(CNN) — Maybe the American South is more complicated than anyone realizes. We seem to exist down here in a kind of a moral and physical duality. The land gives up bountiful crops while it also grows vigorous weeds. There is no other valid explanation for the actions of either Paula Deen or the U.S. Supreme Court.
Deen, a televangelist of butter, let slip in a court deposition that she had used a degrading racial term to describe African-Americans. Imagine the surprise of almost no one in Dixie. Deen came of age in a country that was just beginning to institute the equality it had been bragging about for almost two centuries. If her childhood was like most Southern baby boomers, she was raised on the lexicon of discrimination, and probably used it.
Un-ringing such a bell is not simple. Passage of the Civil Rights Act in 1964 meant that people who had been taught that it was socially acceptable to use terms like the N-word in public suddenly found themselves struggling with restraint on their language. Unable to exorcise the term from their vocabulary fully, they took it into private quarters and used it among friends who had similar experiences and sentiments. It is grossly foolish, though, to dismiss Deen’s stumble as a minor ineptitude with speech. In certain cultural circles in America, racism abides. And sometimes it simply forgets to close the door.
Apologists racing to Deen’s side are equally awkward in their articulations of defense. Author Anne Rice fretted about our “lynch mob” culture crucifying Deen, seemingly oblivious to the racial freight hauled around when using such a phrase to defend a privileged, Southern white person. Less than 100 years ago a 17-year-old black farmhand named Jesse Washington was lynched on the courthouse lawn in Waco, Texas, chained to a tree and burned alive. Parts of his body were sold as souvenirs to a cheering crowd of 10,000. He had admitted to a murder many historians doubt he committed.
How hard is it to understand that any ethnic person whose race has a history of being so victimized in a nation that espouses equality is likely to have a justified sensitivity to the bumblings of Deen, who had also expressed an offhanded interest in a “plantation-style” wedding dinner where the waiters were black males?
Deen might have argued that her attitudes were forever altered when a black man robbed a bank where she worked in 1986 and held a gun to her head.

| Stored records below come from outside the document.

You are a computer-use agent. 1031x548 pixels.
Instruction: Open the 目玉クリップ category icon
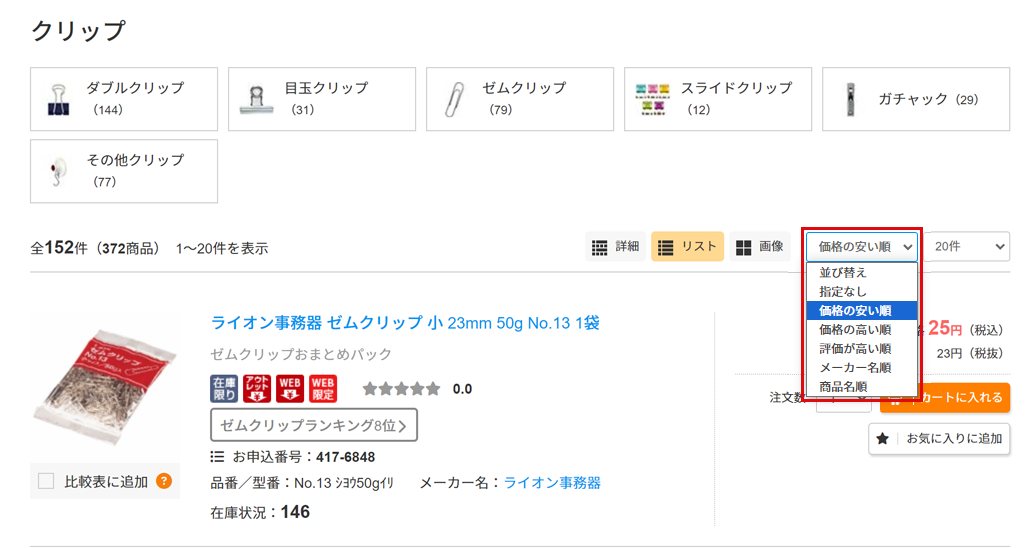click(x=256, y=99)
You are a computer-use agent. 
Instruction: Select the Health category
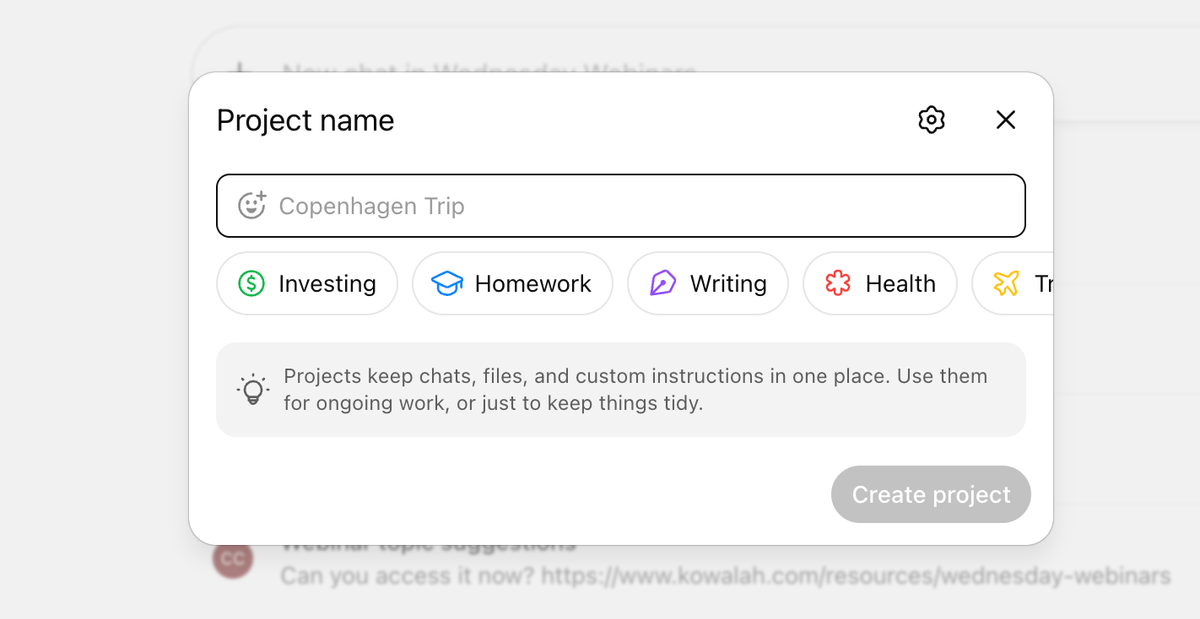coord(880,283)
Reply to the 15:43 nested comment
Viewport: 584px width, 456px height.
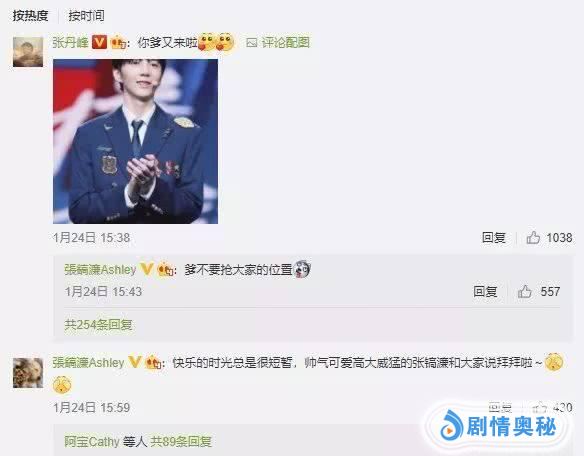pos(485,291)
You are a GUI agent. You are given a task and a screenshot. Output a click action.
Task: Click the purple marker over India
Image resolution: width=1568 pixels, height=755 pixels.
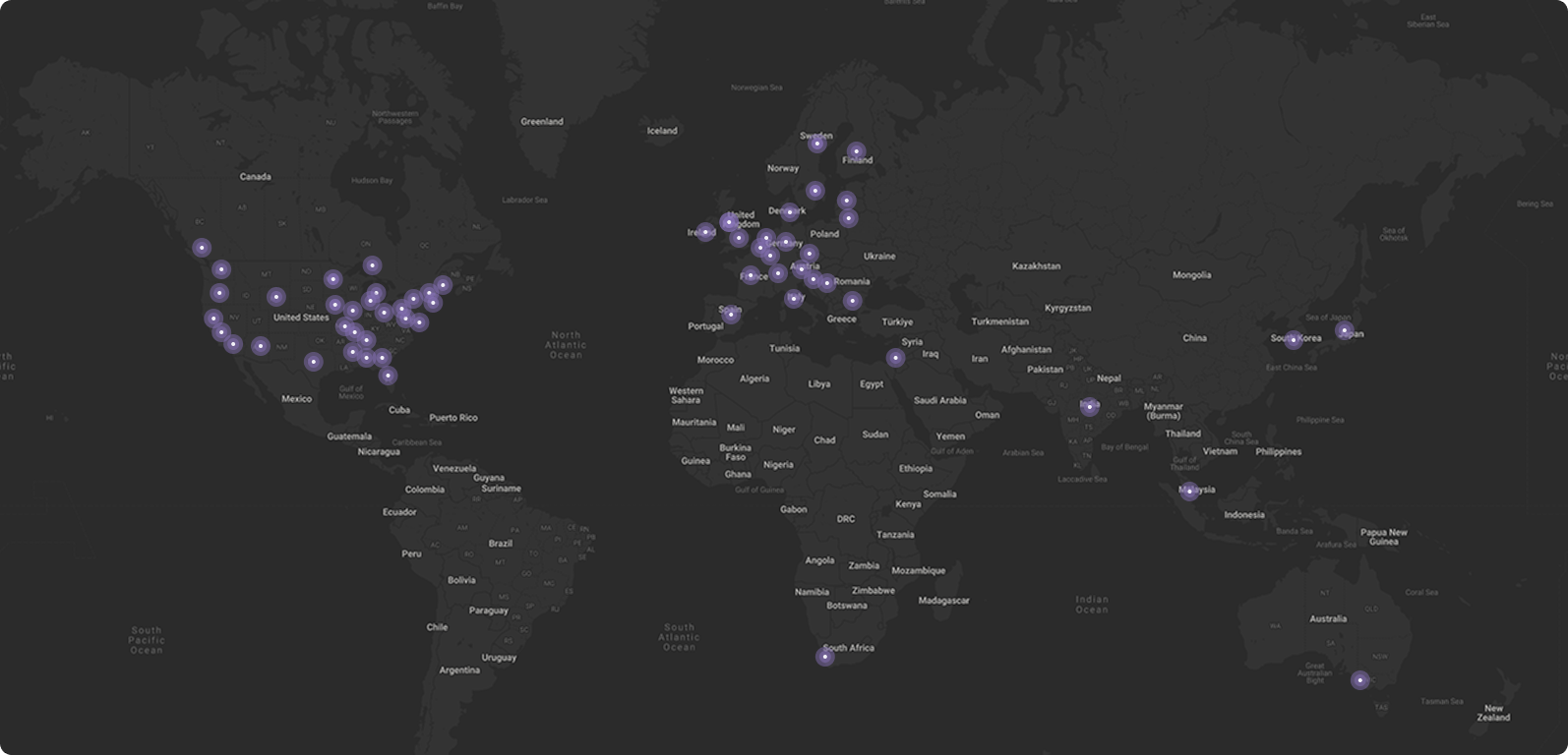pos(1089,406)
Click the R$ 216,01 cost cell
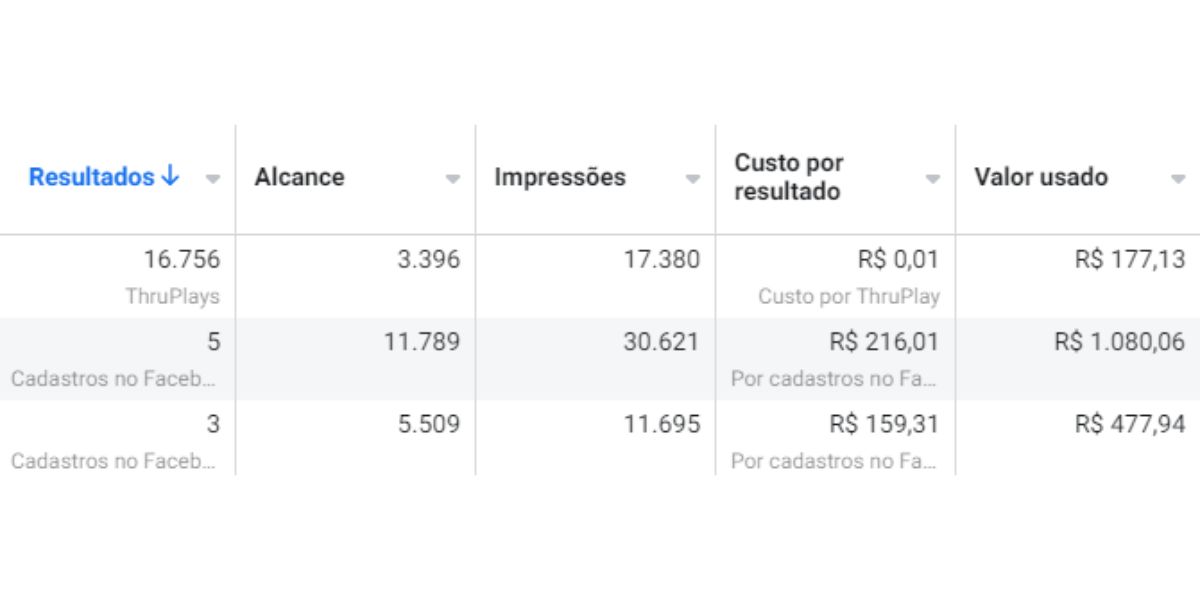The height and width of the screenshot is (600, 1200). pos(836,359)
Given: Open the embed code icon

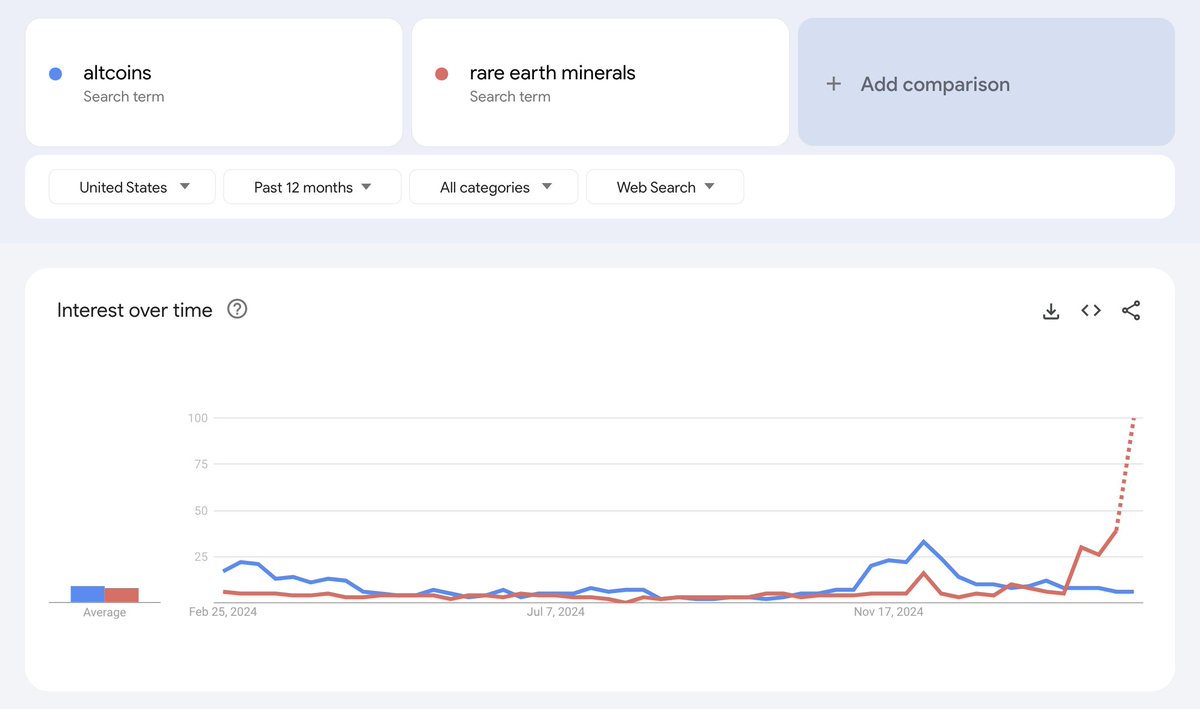Looking at the screenshot, I should click(1091, 311).
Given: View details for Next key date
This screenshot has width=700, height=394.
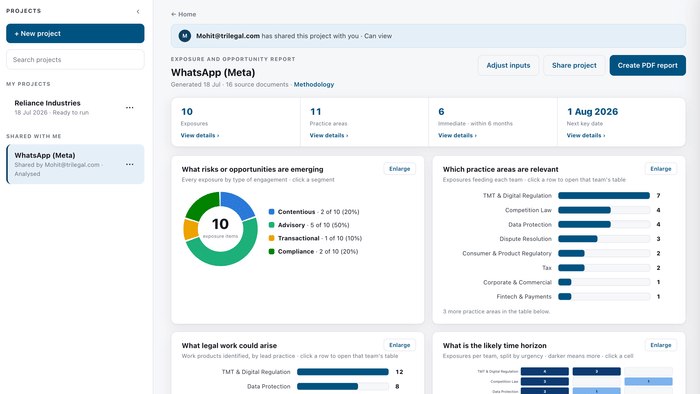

But sympathy is a tough emotion to conjure when reading her 2012 interview with The New York Times where she speaks of slavery as a familial relationship, not an injustice, and says, “(F)or that reason we didn’t see ourselves as prejudiced.” She also used the same forum to suggest that the freeing of her grandfather’s 30 slaves was the cause of his suicide.
Consequently, it is disturbingly wrongheaded for comedian Bill Maher to argue that what she said is “just a word.” Words are powerful things. Words have changed the world. Regardless, it is still a bit awkward labeling Deen a racist when she had Pat and Gina Neely on her program so frequently that the African-American barbecue chefs became stars of their own cooking show.
It is probably a gross oversimplification to suggest Deen didn’t know any better because she lives in two parallel and contradictory environments. No such explanation is sufficient for the Supreme Court’s ruling on the Voting Rights Act, either.
The court’s perceptions are as confounding as Deen’s. A conservative majority voted 5-4 that Congress used “outdated facts” to force mostly Southern states to seek federal approval for voting rules changes that affect minorities. We can infer from the opinion’s language that the problem of racial discrimination in the former slaveholding states has been mostly resolved. Can we all share a “hallelujah”?
Unlike Deen’s mishap, this news will generate surprise among minorities, particularly those living in Texas and Arizona. The high court had already ruled that the Texas Legislature drew congressional district lines in a manner “designed” to discriminate against minority representation, which, not surprisingly, meant nothing to Gov. Rick Perry and his Republican, conservative legislature. They recently readopted the plan that had been ruled unconstitutional.
The high court also has a kind of Southern duality that puts it at odds with its own rulings. A week before the Voting Rights Act decision, the justices struck down an Arizona law that required people to show proof of citizenship when registering to vote in federal elections. A judicial body that contradicts itself one week after a progressive ruling is struggling as much with the law as it is with the reality of the culture where it is employed.
In the South, people understand how Paula Deen and judges can be as wrong as they are right. Unfortunately, there is considerably more at stake in this discussion than the buttery delights of a Southern cooking show. Regardless of how much we debate and legislate ourselves toward equality, we have not yet arrived. America seems immobilized by its history; we just can’t stop staring at that tree on the courthouse lawn in Waco.
And we wonder why we still haven’t got this right.